Tuesday, March 3, 2009

Squeaky Clean

So after we got home from the sliding hill, I made a super fast dinner because it was already after 6pm (green spaghetti, aka pasta with pesto) and then we jumped right into homework. Nora was cheerful but distracted, so homework took longer than usual. It is hard to continually refocus a 6 year-old onto her spelling when there is so much other fun stuff to do!

See, earlier in the day, Dana and I went on 100 errands. At the grocery store, she was a most excellent helper, which (TRUST ME) is so very rare that I allowed her to put a package of balloons into the cart. I never buy balloons. I am almost phobic about them popping-the sound of a popping balloon makes my stomach lurch and my heart stop. I am all kinds of fun, no?

So anyhow, while we were working on spelling, reading and a worksheet, Dana sort of meandered upstairs with a couple of balloons. I could hear her tiny voice the whole time so I wasn't really worried about it. I mean, if it had been silent I would have known something was up. But it was not silent, so I thought things were A-OK. Let's just say I was wrong.

Apparently Dana had come back downstairs at some point to retrieve the box of markers. She then took it into Mommy and Daddy's bedroom, where she proceeded to draw all over the balloons. If you are old enough to read this post, you are old enough to know that Crayola marker + latex balloon=MESS. Marker WILL NOT dry on a balloon-it just beads up and gets on everything that looks at it askance. "Luckily" Dana figured this out. So she did what any well intentioned 3 year-old would: She got out a bucket, some hand soap and her toothbrush and went to work!



And heck-if one bucket of soap water is good, TWO buckets are great! She had so much fun scrubbing the ink off of the balloons that she just kept going and going, scrubbing the walls, the bathtub, the mirror, the sink, and on and on. Too bad she missed her own face. I'm not sure you can see it in the photo, but there was blue marker all over that little face.




The floor was a lot like a lake. She was at least kind enough to take the hand towel to mop up what she could of the water. It never occurred to me that she was playing in the bathroom because I didn't hear running water. I mean, I heard it for a minute, as she was covertly filling her buckets, but I assumed she was washing her hands. Since the tap wasn't running for more than a minute I figured she had moved into her bedroom to play with Barbies.
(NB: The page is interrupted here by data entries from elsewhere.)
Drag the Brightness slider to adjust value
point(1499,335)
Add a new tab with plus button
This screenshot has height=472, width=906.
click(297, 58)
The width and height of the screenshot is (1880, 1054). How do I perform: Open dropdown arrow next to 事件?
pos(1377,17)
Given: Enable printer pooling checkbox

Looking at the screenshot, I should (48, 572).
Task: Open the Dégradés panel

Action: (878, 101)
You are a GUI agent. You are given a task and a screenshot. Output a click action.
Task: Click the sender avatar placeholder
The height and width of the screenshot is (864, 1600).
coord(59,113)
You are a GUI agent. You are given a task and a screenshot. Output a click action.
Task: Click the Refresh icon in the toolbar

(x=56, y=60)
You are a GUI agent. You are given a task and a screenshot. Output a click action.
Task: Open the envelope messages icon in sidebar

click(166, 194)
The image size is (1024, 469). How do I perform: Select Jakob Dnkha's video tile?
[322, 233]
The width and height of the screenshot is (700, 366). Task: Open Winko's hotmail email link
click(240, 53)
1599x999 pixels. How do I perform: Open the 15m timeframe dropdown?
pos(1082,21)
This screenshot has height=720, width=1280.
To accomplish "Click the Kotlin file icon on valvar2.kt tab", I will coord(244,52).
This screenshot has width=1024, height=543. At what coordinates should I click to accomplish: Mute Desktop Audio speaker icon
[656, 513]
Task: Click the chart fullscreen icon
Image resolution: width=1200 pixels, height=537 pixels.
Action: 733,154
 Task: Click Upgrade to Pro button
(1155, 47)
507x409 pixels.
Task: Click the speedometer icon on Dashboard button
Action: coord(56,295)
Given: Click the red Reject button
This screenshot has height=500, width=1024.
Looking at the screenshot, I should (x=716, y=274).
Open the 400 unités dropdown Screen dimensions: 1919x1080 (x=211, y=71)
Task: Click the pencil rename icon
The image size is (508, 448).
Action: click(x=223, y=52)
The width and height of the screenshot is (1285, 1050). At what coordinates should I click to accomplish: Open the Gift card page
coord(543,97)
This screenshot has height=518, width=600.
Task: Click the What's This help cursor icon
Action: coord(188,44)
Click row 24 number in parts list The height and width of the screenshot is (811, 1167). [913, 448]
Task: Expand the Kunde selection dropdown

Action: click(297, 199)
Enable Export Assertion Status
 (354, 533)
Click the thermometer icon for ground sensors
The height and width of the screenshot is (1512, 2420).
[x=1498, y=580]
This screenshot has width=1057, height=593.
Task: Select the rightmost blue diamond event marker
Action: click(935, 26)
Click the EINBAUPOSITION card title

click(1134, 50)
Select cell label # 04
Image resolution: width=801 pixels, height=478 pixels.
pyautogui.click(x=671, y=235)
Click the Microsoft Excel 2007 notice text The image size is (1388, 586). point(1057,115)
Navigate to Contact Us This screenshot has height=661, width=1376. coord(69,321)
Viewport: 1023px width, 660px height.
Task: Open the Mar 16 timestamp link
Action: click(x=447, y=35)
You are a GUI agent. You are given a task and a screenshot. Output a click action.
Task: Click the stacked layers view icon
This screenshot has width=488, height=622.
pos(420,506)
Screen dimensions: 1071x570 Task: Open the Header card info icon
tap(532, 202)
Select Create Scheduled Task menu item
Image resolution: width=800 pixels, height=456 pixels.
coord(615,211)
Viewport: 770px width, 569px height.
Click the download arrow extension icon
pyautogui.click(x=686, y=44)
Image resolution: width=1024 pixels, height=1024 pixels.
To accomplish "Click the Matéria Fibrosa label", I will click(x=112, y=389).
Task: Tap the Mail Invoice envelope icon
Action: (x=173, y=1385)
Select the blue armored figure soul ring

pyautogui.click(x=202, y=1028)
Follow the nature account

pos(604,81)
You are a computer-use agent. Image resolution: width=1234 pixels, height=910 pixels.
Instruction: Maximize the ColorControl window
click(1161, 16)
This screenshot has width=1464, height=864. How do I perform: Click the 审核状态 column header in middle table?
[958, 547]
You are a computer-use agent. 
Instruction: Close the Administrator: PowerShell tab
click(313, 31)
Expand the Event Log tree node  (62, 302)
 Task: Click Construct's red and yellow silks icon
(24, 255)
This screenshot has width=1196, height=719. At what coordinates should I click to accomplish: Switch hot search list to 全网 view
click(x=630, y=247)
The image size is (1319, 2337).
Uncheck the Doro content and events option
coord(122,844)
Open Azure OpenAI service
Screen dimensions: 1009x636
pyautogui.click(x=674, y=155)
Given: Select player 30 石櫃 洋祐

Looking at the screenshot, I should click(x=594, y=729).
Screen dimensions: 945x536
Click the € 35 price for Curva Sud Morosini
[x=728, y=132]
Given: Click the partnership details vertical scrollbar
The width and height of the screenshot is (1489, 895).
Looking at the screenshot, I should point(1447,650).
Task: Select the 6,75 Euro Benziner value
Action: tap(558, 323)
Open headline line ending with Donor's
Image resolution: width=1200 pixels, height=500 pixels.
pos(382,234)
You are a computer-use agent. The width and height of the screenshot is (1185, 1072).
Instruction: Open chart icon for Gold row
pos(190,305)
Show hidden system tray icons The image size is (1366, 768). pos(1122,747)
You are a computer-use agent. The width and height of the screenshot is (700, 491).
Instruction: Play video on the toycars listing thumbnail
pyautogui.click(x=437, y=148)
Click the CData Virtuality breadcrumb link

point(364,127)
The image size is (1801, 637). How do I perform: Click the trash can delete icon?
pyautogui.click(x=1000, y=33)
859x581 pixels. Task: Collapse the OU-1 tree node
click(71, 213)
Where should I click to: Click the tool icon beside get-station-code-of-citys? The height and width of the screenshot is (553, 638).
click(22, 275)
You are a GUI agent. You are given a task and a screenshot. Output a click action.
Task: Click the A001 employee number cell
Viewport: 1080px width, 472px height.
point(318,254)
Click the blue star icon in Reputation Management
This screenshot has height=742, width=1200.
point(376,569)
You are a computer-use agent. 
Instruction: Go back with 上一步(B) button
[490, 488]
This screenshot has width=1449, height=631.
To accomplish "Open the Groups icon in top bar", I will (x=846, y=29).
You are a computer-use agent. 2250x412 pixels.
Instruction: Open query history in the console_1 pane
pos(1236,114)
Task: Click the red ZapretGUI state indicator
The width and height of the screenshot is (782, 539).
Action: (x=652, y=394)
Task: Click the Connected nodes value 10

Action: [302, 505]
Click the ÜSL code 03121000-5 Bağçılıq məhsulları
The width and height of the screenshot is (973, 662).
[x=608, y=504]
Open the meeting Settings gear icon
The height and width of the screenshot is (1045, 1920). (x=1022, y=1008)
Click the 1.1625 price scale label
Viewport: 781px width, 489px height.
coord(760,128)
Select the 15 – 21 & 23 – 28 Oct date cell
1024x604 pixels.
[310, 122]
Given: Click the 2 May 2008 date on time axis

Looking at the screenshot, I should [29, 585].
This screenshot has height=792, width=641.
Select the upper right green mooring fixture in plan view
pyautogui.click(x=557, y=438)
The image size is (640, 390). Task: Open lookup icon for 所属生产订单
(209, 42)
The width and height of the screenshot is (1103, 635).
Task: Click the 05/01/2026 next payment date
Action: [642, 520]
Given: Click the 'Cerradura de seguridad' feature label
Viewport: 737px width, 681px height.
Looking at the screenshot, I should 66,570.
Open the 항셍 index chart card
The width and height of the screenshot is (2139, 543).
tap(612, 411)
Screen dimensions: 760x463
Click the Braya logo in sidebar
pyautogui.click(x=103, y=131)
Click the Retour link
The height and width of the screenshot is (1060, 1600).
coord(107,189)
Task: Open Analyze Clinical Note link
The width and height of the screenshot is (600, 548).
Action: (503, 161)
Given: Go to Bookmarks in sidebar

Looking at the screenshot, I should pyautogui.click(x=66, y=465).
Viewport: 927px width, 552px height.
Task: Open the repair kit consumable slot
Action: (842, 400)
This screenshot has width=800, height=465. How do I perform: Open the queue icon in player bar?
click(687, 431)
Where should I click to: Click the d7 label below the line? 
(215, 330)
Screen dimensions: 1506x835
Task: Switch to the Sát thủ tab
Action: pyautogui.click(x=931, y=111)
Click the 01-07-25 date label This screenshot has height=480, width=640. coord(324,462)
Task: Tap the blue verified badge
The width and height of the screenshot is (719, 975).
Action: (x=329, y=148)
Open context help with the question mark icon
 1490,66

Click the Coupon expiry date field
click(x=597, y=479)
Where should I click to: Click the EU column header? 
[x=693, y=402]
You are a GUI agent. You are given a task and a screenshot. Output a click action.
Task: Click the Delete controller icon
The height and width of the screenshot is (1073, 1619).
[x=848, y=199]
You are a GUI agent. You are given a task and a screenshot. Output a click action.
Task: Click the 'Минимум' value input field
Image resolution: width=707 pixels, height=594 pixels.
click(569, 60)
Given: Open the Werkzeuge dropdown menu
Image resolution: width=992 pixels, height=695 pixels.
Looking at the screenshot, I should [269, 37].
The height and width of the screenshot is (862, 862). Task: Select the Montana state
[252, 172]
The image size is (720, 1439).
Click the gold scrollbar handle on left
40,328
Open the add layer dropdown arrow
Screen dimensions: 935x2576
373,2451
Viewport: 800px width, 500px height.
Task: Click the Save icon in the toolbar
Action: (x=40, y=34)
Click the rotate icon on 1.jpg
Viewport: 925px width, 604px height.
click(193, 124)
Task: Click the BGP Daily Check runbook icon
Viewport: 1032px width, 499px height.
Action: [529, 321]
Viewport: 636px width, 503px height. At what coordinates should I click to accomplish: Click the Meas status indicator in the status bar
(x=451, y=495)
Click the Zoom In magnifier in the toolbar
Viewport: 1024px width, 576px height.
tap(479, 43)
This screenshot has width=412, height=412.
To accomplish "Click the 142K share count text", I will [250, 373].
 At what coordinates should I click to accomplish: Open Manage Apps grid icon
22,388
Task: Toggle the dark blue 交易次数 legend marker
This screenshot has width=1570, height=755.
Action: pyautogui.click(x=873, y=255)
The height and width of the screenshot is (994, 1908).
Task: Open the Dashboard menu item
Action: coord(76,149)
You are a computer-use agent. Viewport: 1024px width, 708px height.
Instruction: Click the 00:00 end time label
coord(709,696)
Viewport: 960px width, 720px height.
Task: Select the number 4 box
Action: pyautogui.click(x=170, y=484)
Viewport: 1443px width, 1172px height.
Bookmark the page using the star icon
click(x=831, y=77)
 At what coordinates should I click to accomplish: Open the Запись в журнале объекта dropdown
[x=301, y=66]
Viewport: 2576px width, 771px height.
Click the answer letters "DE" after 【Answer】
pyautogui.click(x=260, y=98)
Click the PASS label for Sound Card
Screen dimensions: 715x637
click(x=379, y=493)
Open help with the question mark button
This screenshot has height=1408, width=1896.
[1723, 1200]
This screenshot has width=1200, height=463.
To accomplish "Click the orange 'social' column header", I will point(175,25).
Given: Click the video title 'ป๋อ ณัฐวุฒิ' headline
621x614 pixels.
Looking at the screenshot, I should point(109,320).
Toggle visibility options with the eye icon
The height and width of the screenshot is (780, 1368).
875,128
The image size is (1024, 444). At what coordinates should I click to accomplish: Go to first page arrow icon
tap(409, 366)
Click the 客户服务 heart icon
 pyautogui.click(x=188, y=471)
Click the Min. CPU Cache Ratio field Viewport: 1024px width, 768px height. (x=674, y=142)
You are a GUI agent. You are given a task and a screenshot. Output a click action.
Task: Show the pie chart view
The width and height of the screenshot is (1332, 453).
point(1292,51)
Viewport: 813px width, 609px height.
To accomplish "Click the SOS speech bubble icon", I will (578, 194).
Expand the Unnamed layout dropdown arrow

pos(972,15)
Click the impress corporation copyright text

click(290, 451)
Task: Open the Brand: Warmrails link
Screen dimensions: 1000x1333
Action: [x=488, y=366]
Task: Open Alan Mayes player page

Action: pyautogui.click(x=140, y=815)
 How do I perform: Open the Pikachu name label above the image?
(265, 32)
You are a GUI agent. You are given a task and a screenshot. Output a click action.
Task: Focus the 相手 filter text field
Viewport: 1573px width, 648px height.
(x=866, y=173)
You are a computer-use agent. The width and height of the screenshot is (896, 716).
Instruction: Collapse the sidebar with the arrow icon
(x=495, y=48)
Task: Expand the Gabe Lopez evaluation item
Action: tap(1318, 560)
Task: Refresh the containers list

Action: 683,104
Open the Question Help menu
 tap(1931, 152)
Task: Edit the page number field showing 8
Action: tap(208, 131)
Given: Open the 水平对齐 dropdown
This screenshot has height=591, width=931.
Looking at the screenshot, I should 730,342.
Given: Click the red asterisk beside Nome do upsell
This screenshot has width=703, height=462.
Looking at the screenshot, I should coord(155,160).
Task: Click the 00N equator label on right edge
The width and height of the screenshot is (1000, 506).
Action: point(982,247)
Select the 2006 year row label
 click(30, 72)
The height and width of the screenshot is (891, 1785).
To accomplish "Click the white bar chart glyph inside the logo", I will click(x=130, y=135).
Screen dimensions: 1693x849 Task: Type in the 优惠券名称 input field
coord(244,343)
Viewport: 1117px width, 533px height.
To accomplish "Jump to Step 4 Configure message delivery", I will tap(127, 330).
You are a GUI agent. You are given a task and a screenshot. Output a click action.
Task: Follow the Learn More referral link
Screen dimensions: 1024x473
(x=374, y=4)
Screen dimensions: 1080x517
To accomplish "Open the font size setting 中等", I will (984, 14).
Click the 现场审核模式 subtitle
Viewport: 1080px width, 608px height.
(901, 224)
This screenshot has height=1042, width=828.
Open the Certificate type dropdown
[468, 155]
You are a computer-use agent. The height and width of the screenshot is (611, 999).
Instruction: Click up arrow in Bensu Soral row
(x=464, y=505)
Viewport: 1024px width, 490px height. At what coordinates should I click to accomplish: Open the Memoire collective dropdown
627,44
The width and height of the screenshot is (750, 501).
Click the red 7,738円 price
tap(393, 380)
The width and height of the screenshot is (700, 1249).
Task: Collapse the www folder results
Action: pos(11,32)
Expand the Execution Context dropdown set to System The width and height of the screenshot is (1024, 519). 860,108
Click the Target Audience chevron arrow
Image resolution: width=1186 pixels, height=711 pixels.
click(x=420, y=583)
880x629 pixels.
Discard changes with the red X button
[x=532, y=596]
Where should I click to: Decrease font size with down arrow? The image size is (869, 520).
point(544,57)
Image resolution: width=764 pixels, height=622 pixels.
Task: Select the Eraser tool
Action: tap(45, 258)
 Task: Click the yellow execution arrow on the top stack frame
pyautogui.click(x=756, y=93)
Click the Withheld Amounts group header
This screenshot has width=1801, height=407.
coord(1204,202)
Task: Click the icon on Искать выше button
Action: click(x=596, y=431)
She was just incredibly proud of herself. She felt she had done a fantastic job of scrubbing things and was bragging up her cleaning abilities to anyone who would listen. So I just gently told her that marker belongs on paper, not on balloons, and I threw her into a nice, warm tub while I cleaned up from her cleaning up. And found her a new toothbrush in the closet. I tried to remind her that soap is not a toy, but she was all, "But I wasn't playing with it, Mommy. I was SCRUBBING." Duh, Mom.

Now, if she had done this all in the morning I may have been more grateful. But I am on the AR side of things when it comes to cleaning. I have my little routine, and Monday is the day I change bedding and scrub the bathroom. So I had already put in half an hour and two tons of elbow grease earlier in the day. I was under the impression that the bathroom was already clean. Apparently it was not up to her standards. And yeah, I didn't use a toothbrush. I just used a sponge and some cleanser. At least she didn't get to the toilet. Toothbrush in toilet: the idea of it makes me break out in a cold sweat!